By Nicholas D. Kristof
New York TimesMarch 24, 2004
Along the Sudan-Chad Border — the most vicious ethnic cleansing you've never heard of is unfolding here in the southeastern fringes of the Sahara Desert. It's a campaign of murder, rape and pillage by Sudan's Arab rulers that has forced 700,000 black African Sudanese to flee their villages. The desert is strewn with the carcasses of cattle and goats, as well as fresh refugee graves that are covered with brush so wild animals will not dig them up. Refugees crowd around overused wells, which now run dry, and they mourn loved ones whose bodies they cannot recover.
Western and African countries need to intervene urgently. Sudan's leaders should not be able to get away with mass murder just because they are shrewd enough to choose victims who inhabit a poor region without airports, electricity or paved roads. The culprit is the Sudanese government, one of the world's nastiest. Its Arab leaders have been fighting a civil war for more than 20 years against its rebellious black African south. Lately it has armed lighter-skinned Arab raiders, the Janjaweed, who are killing or driving out blacks in the Darfur region near Chad.

Provided records -
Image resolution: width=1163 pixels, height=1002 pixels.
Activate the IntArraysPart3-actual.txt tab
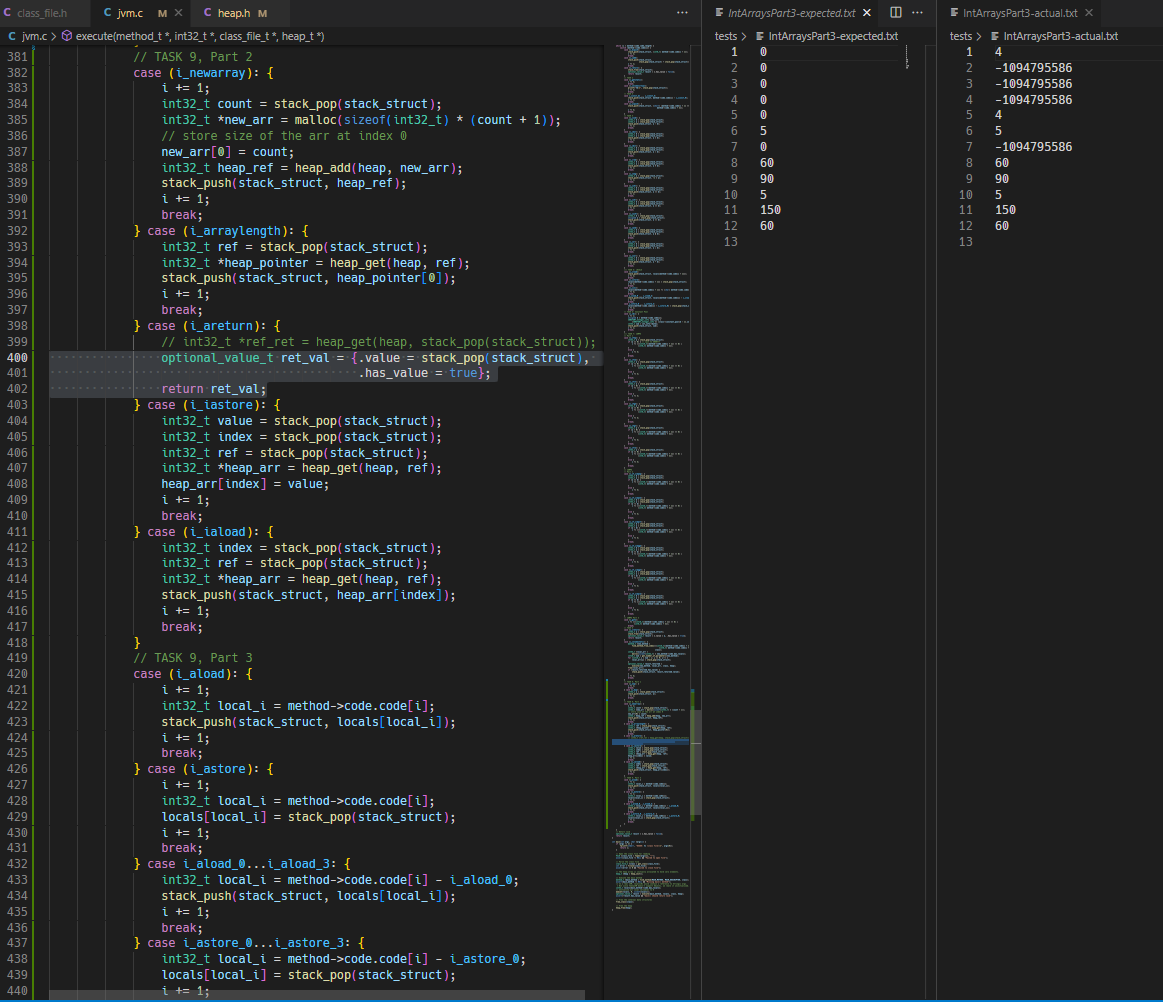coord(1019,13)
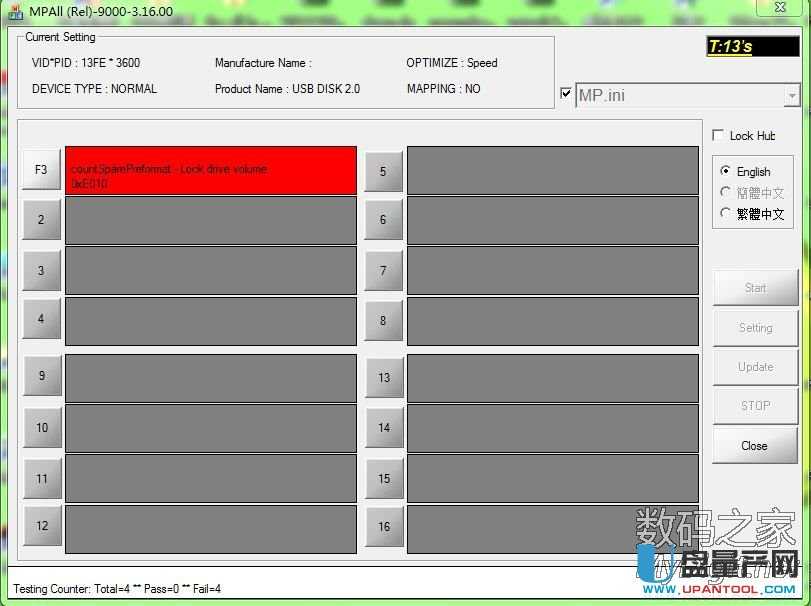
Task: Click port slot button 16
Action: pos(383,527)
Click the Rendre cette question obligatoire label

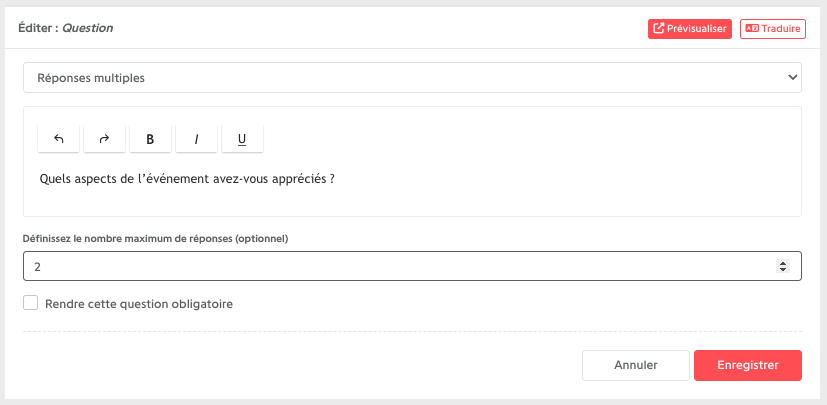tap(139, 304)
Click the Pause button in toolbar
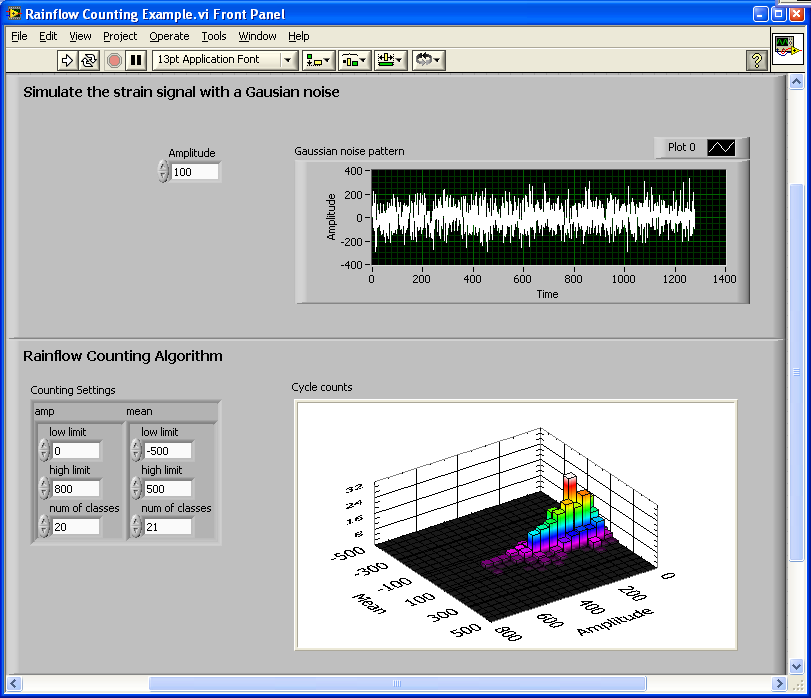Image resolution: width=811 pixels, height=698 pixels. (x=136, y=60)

Task details -
How many black African Sudanese does the column on Sudan say have been forced to flee their villages? The data is separate from the column on Sudan and doesn't relate to it.

Task response -
700,000.